» **What you need to do**: Word for word, transcribe every line from the one holding "Where should I" through the end of the records, but not the pictures.

» **Data provided**:
-------

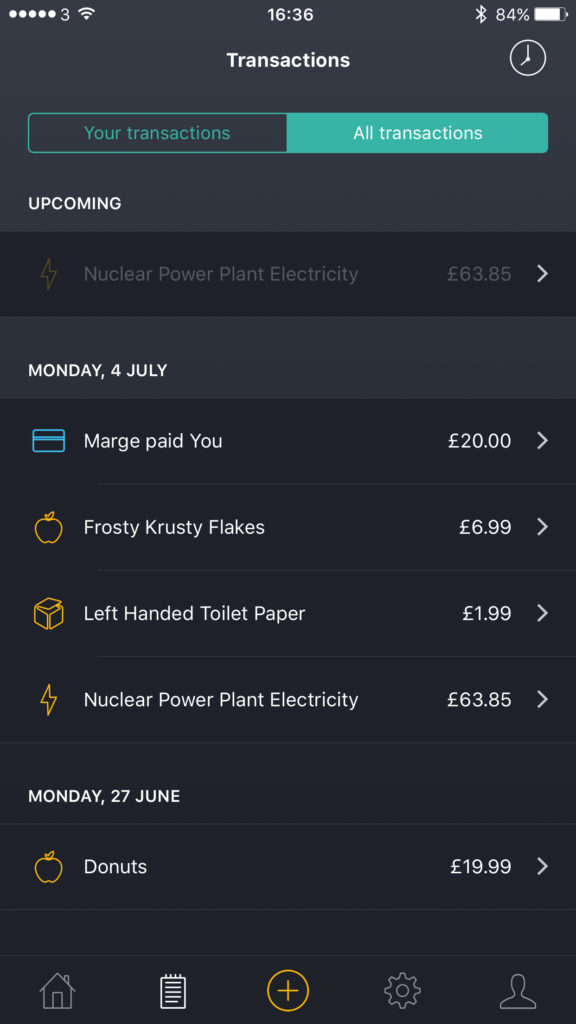Tap the card icon beside Marge paid You

(x=49, y=441)
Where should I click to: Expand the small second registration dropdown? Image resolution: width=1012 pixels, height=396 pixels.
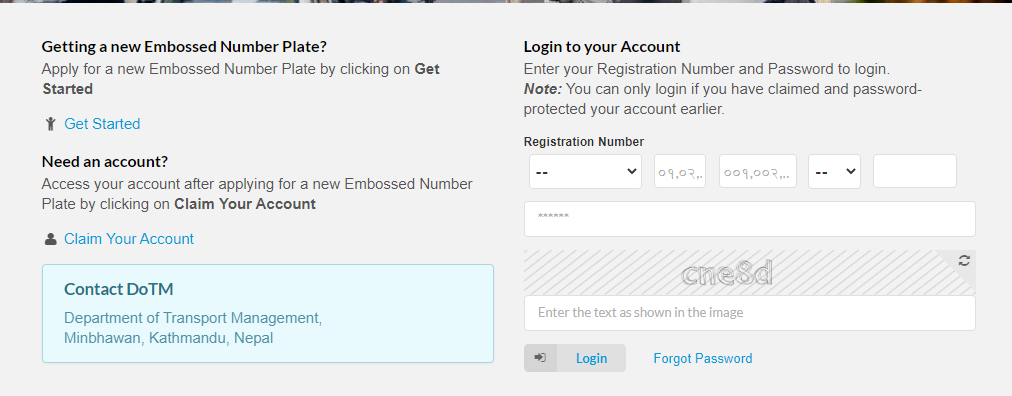coord(834,172)
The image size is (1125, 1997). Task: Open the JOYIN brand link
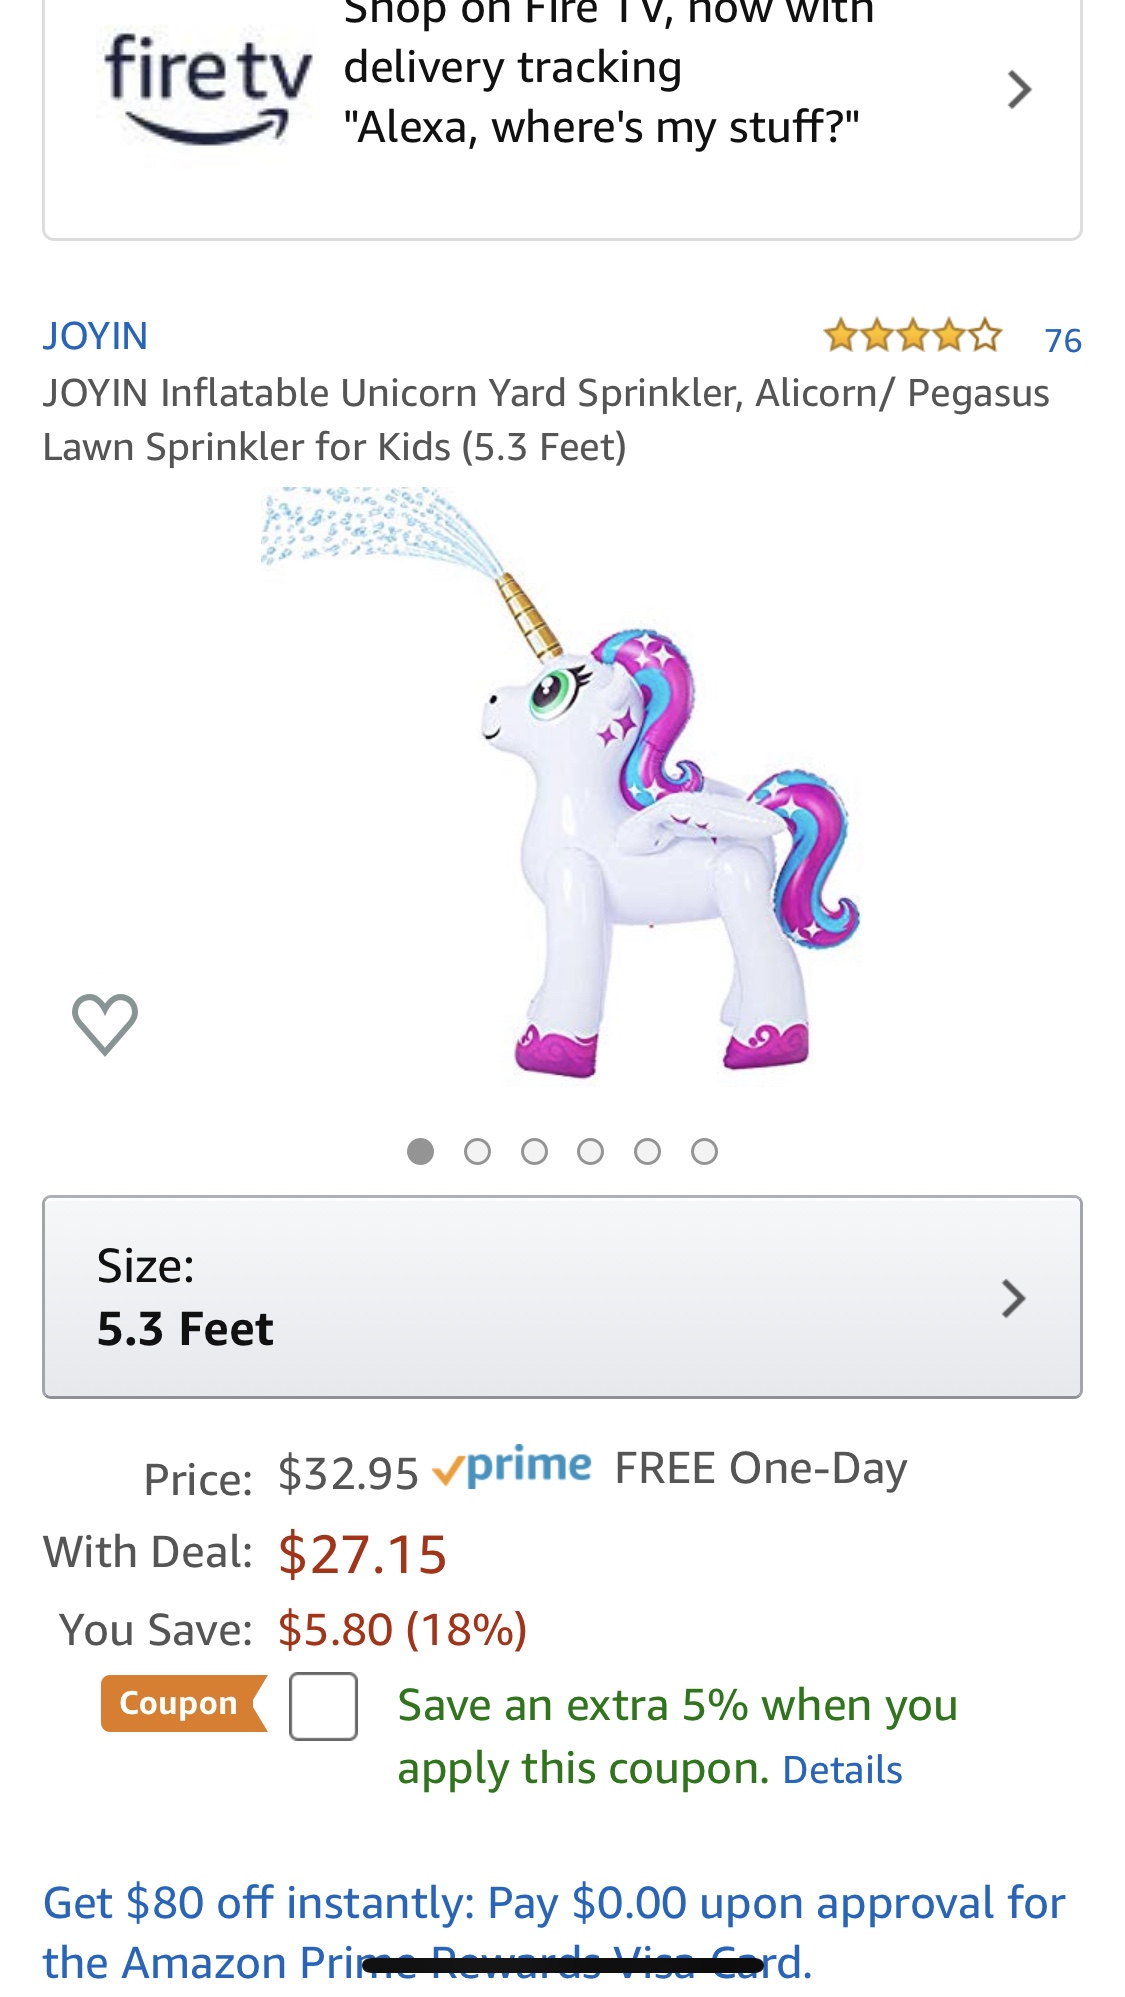95,336
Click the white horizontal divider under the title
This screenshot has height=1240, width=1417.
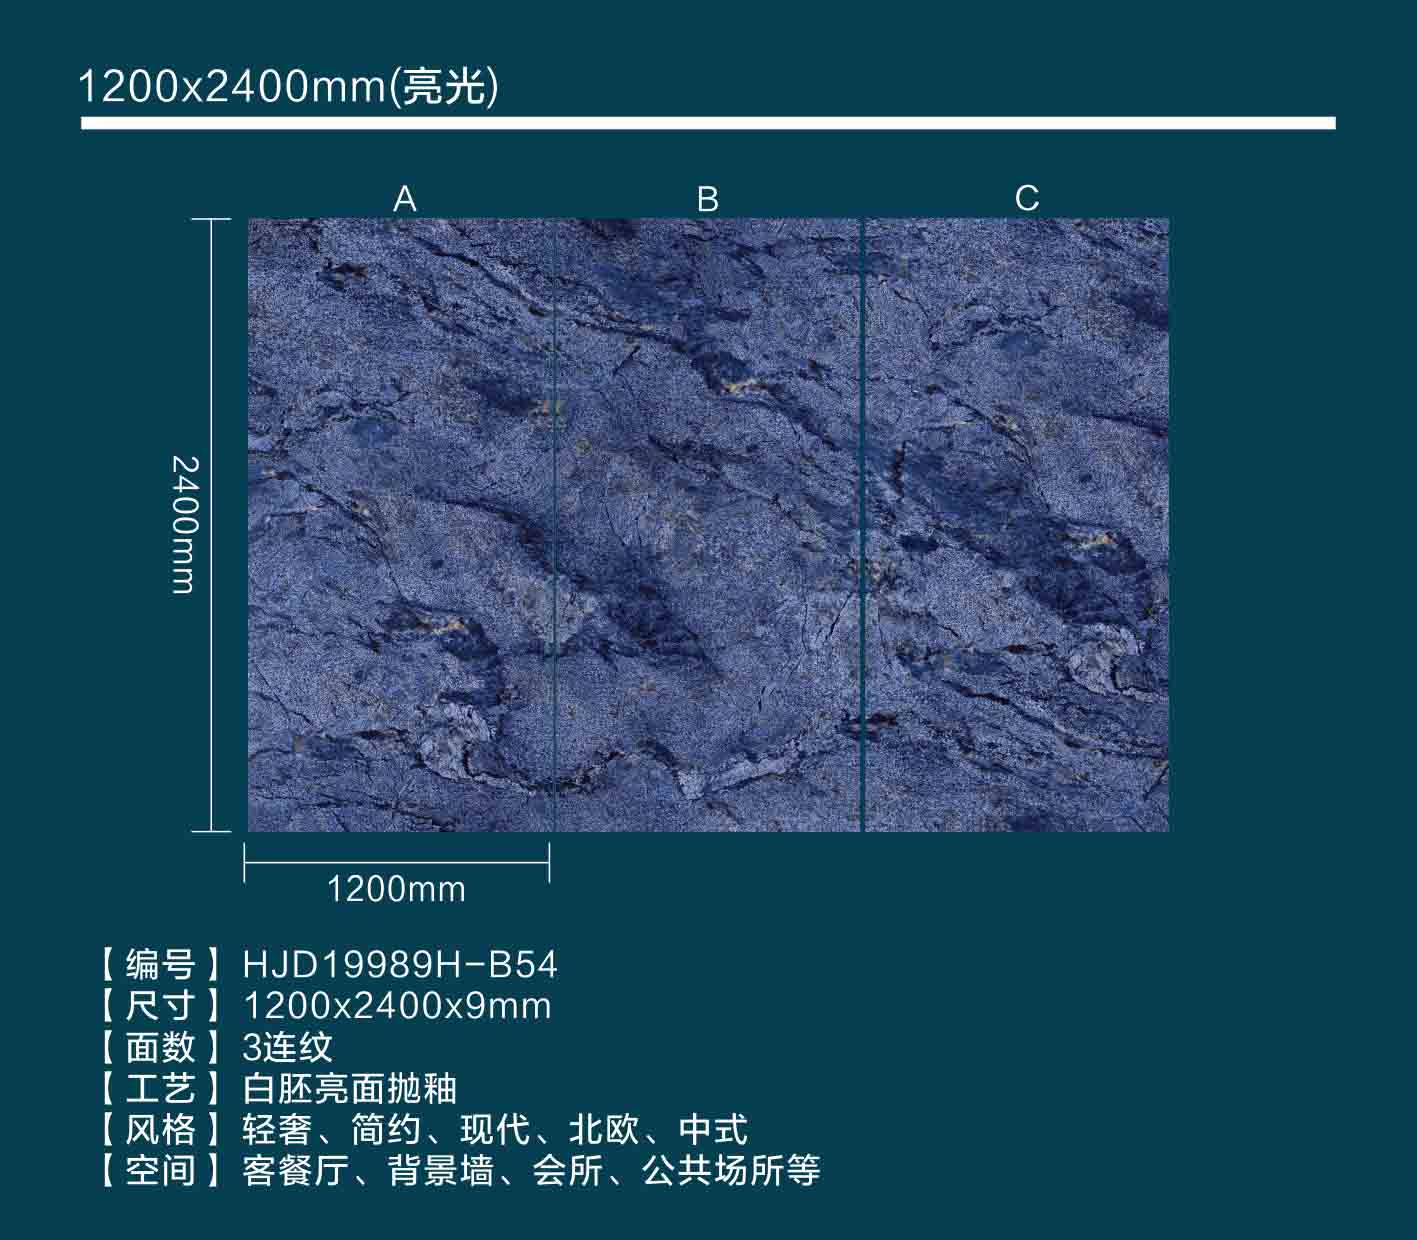click(707, 123)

-------

» **Exercise answer**:
Where should I click to: Expand the small second registration dropdown? Image resolution: width=1012 pixels, height=396 pixels.
coord(834,172)
The image size is (1125, 1997). Task: Open the JOYIN brand link
95,336
Click the white horizontal divider under the title
This screenshot has height=1240, width=1417.
click(707, 123)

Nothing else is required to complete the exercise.